SAC Capital, for context, was the hedge fund at the top of the food chain - the one where information advantage was essentially the entire product. Byrne Hobart walked in without a bachelor's degree and walked out two and a half years later as an analyst who had covered Google, Amazon, WebMD, and the rest of the early consumer internet. He got laid off in a restructuring in 2014 and took it as an opportunity.
"America's supply of completely insane risk-takers, and the financiers who back them, is a key national advantage."
- Byrne Hobart
He bounced through 7Park Data, M Science, and a stint at 21.co under Balaji Srinivasan before landing on the thing that actually mattered: a newsletter. In 2018 he started writing on Medium. Substack found him. In February 2020 - weeks before most Americans had formed opinions about a virus - Hobart activated a paywall on The Diff. By June, newsletter revenue had exceeded everything else he earned. The timing was not entirely coincidental. On January 27, 2020, he had tweeted that COVID-19 had likely already reached New York City. He was weeks early. He usually is.
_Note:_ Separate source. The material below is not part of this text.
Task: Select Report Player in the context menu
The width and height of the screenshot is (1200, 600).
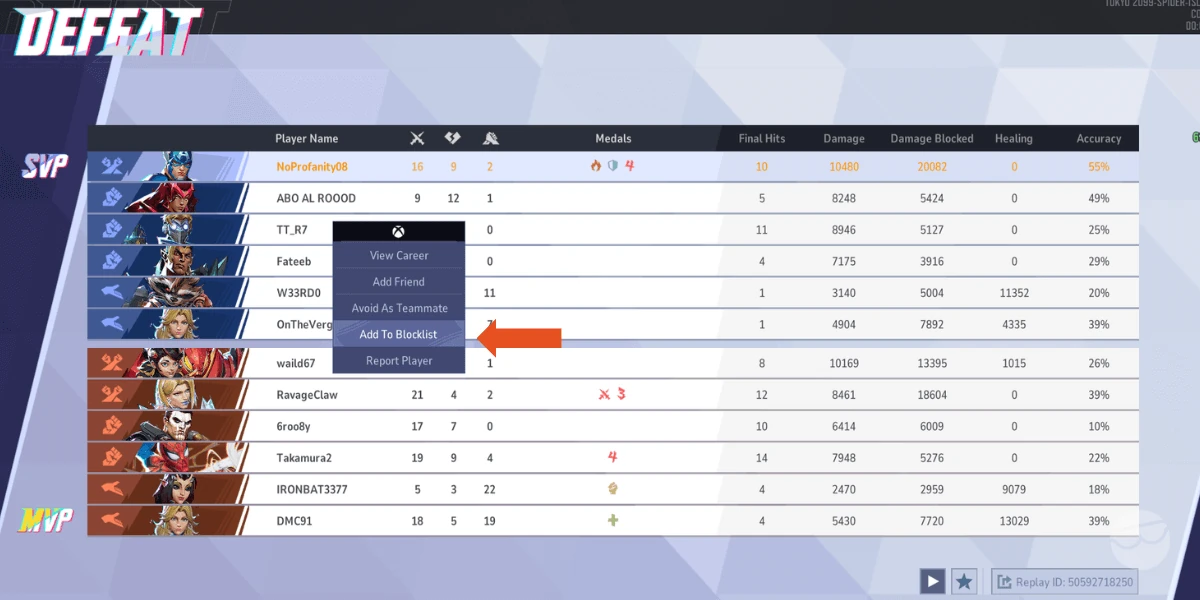Action: coord(399,360)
The Diff is not a hot-takes newsletter. It does not trade in sentiment or recency bias. What Hobart tracks are inflection points - the moments when companies, markets, or technologies cross a threshold that makes the next five years categorically different from the last five. His readers include not just hedge fund managers and VCs and tech founders, but 1.5% of the Forbes 400. The newsletter has grown to over 50,000 subscribers. He writes roughly 500,000 words per year - about six full-length novels' worth - most of them dense with frameworks, data, and long-arc historical thinking.
In February 2023, he identified SVB's massive unrealized bond losses through mark-to-market analysis weeks before the bank announced a capital raise that triggered the run. He shorted SIVB. He got out early. The bank failed in March. Analysts who followed traditional bank models missed it. Hobart didn't - because he had done the spreadsheet work that most people assumed someone else was doing.
In 2024, he published Boom: Bubbles and the End of Stagnation with Stripe Press alongside Tobias Huber. The thesis is counterintuitive even by Hobart standards: financial bubbles are not primarily destructive events. They are, historically, the primary engine of transformative technological progress. The Manhattan Project, Apollo, fracking, Bitcoin - all share the same pattern: small groups, unified vision, absurd funding, weak oversight. The book is an argument that we are not over-bubbled. We may be under-bubbled.
He also co-founded Anomaly, a frontier tech investment firm, with Huber. The Diff has taken on a researcher (Nikhil Davar, hired in August 2024). Hobart's stated vision for The Diff is something like a merchant bank: a platform that connects ideas to capital at the edge of what's technically possible and financially plausible. He co-hosts The Riff podcast with Erik Torenberg on the Turpentine network. He plans to homeschool his children. He thinks age-segregated schooling is a structural mistake.
What makes Byrne Hobart worth reading is not that he's always right. It's that his models are load-bearing. When he builds a thesis, it rests on empirical evidence, historical precedent, and a specific structural claim that can be falsified. He doesn't overstate. He lets readers decide. But the readers who have decided to pay attention have found, repeatedly, that he was first.